In the Functional Genomics laboratory, we analyse effects of non-coding RNAs in several pathologies and in particular in skeletal muscle plasticity and in melanoma progression.

In our laboratory genome wide studies (microarray and DNA/RNA sequencing) are usually used as screening approaches. We have Agilent microarray and Ion PGM sequencing platforms. This approach allows us to have a broad view of the biological problem. For this reason, we analyse data in our own laboratory performing the identification of differentially expressed genes and/or pathways affected. Moreover, we use bioinformatics to predict microRNA (miRNA) and long noncoding RNA (lncRNA) functions. In the case of miRNA analyses, predicted targets are experimentally validated (a) by luciferase assay, (b) by modulating their expression in vitro or in vivo to evaluate if the target is modulated or (c) by high-throughput sequencing of RNA isolated by crosslinking immunoprecipitation (HITS-CLIP). The function of lncRNAs is predicted by their expression correlation with coding genes and than validated by altering lncRNA expression to evaluate if also coding genes are influenced. Alternatively, we perform Chromatin isolation by RNA purification (ChIRP) to identify proteins and DNA fragments associated with lncRNAs.
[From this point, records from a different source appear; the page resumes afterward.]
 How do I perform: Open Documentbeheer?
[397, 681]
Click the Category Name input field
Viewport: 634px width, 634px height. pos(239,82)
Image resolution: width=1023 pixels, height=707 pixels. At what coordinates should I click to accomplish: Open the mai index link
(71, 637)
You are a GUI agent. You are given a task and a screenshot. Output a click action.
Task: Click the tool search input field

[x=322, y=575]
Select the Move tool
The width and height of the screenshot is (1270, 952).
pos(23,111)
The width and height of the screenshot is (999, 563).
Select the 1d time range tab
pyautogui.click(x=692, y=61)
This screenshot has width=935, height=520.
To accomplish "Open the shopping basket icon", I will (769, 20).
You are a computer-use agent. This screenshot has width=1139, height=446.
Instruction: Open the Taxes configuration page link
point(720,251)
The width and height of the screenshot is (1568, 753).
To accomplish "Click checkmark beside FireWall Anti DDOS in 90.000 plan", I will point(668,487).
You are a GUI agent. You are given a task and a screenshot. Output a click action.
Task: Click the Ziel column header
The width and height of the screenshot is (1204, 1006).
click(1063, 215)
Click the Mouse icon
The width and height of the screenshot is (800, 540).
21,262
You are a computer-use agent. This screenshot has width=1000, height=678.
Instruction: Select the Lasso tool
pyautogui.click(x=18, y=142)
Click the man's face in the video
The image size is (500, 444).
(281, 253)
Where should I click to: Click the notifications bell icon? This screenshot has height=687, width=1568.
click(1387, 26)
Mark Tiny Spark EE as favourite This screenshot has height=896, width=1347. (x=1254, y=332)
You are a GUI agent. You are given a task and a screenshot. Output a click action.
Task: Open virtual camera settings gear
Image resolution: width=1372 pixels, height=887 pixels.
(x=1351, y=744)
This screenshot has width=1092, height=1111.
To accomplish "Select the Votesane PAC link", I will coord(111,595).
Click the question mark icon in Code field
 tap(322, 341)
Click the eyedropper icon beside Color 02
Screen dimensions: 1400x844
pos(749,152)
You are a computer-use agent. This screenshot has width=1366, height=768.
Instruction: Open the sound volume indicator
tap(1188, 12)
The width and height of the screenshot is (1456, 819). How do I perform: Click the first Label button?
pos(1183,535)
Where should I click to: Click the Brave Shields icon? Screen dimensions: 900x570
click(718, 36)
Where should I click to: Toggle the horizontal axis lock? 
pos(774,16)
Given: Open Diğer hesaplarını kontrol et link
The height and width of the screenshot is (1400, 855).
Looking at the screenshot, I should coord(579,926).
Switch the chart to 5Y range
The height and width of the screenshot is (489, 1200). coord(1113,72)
We perform gene expression of specific miRNAs, lncRNAs and coding RNAs using qRT-PCR or digital PCR. Our laboratory is equipped with the BioRad CFX96, CFX384, digital droplet PCR and 7500 Applied Biosystems qRT-PCR systems and with Agilent Bioanalyzer for RNA/DNA quality control.

Functional analyses are performed both in vitro using our cell culture facility and in vivo using our mice host facility associated with imaging analyses. We can access to optical and electron microscopy facility of the Department of Biology to produce images we use to analyse skeletal muscle and mitochondrial structure.